April 20, 20268 min readBy AiCensus

Running AI Locally: Open-Source Models Worth Your Laptop

Here is the weird thing about running AI on your own machine in 2026: most people assume you need a server rack, a PhD, and a power bill the size of a mortgage. You do not. A 3-year-old MacBook Air with 16GB of RAM can run a model that would have been classified as state-of-the-art two years ago. It answers in real time, works offline, and nobody ever sees what you typed.

I have been running local models as a daily driver for about a year. Not because I dislike ChatGPT (I pay for it) but because some tasks are better local. Summarizing private notes. Drafting replies to emails I do not want scanned. Writing in airplane mode. Playing with prompts without burning API credits.

If you have wanted to try this but found every guide either too hand-wavy or too "here is my 40-step CUDA install", this is the practical walkthrough.

Why Run AI Locally at All

There are three reasons people actually do this, and they stack.

Privacy. Your inputs never leave your machine. No terms of service, no "we may use your data to train". For journalists, lawyers, doctors, therapists, or anyone touching NDAs, this is not optional. For everyone else, it is a nice-to-have that becomes addictive.

Cost. API bills are sneaky. A rough content workflow using Claude or GPT-4 through the API can run $30 to $200 a month for one person. Local inference is free after the electricity, which on a laptop is basically nothing.

Latency. A 7B model on a decent laptop responds instantly.
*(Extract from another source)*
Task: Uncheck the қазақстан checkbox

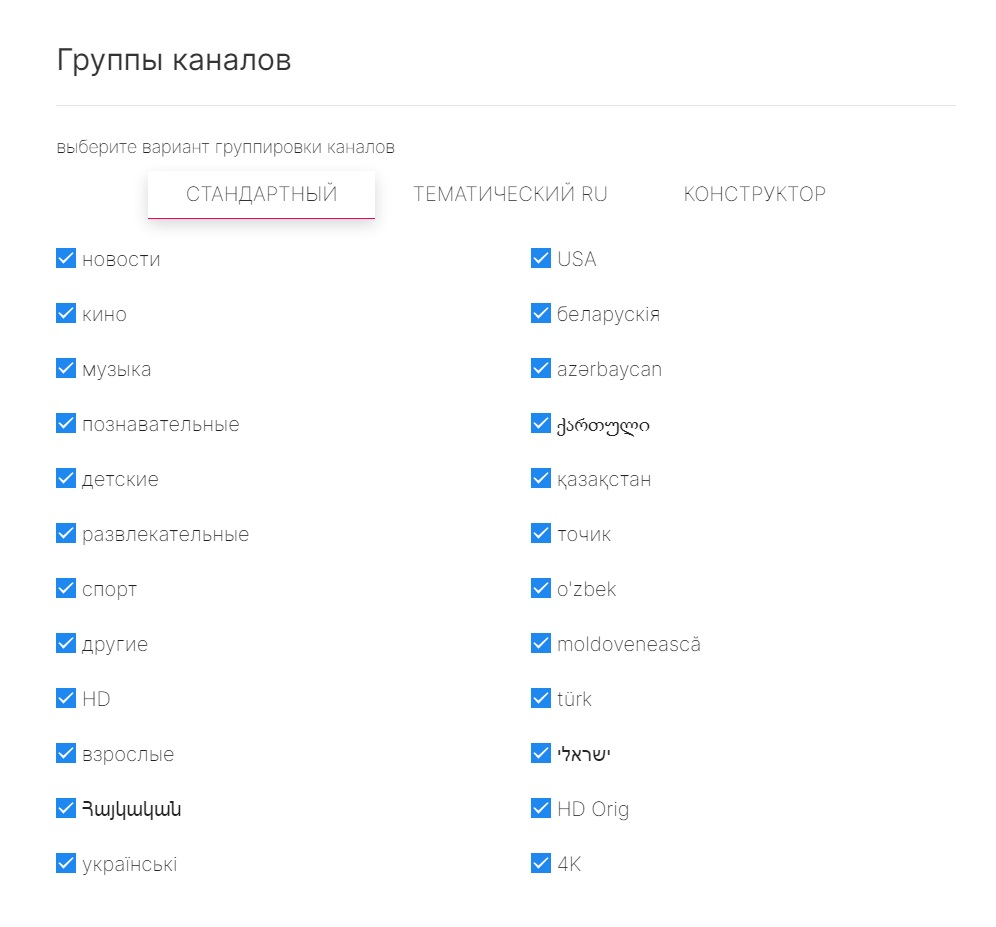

No round trip, no rate limits, no "the model is overloaded, please try again". If you are hammering a model for small repetitive tasks (code completion, classification, quick rewrites), local wins on speed.

The counterweight: frontier models are still smarter. A local 8B model is not GPT-5. It is roughly where GPT-3.5 was. For coding, long-form reasoning, or research, the hosted models (check our ChatGPT vs Claude vs Gemini comparison) still win. Local is for the 80% of queries where that extra intelligence is wasted anyway.

What Your Laptop Can Actually Run

Model size is measured in parameters (B = billion). The rough rules:

8GB RAM: Run up to 3B models. Usable but limited. Good for Gemma 2B, Phi-3-mini.
16GB RAM: Run up to 8B models comfortably. This is the sweet spot. Llama 3.1 8B, Mistral 7B, Qwen 2.5 7B all feel snappy.
32GB RAM: Run up to 13B, and 30B+ models with quantization. Getting into "this feels like GPT-3.5" territory.
64GB+ RAM (or M-series Mac with unified memory): Run 70B models. These start approaching GPT-4 level for many tasks. Slow but usable.

On Apple Silicon, unified memory is a cheat code. An M2 Pro with 32GB runs 13B models faster than most Windows machines with dedicated GPUs. If you are Mac-curious, this is the single best reason to stop delaying.

On Windows or Linux, the bottleneck is usually VRAM on your GPU. A 12GB RTX 4070 handles 13B models well. A 24GB 4090 is overkill for 99% of what you will actually do.

Ollama: The Easy Path

If you want one tool, it is Ollama. Homebrew for LLMs. Install it, type ollama run llama3.1, and a model downloads and starts chatting with you in the terminal.

That is not an exaggeration. The whole setup is two commands:

Install Ollama from the official site.
Run ollama run <model-name>.

It handles quantization (making big models fit), model management, and a local API on port 11434 that any app can hit. It has become the default local inference runtime that everything else integrates with.

The models I actually use:

llama3.1:8b for general chat, writing drafts, summarizing.
qwen2.5-coder:7b for code completion and refactoring.
mistral:7b for fast paraphrasing and quick responses.
nomic-embed-text for generating embeddings (useful if you want to build a local search).

Ollama's catch is the CLI. If you want a proper chat UI, pair it with Open WebUI or Msty. Both take five minutes to set up and point at Ollama. Suddenly you have a ChatGPT-like interface running entirely on your machine.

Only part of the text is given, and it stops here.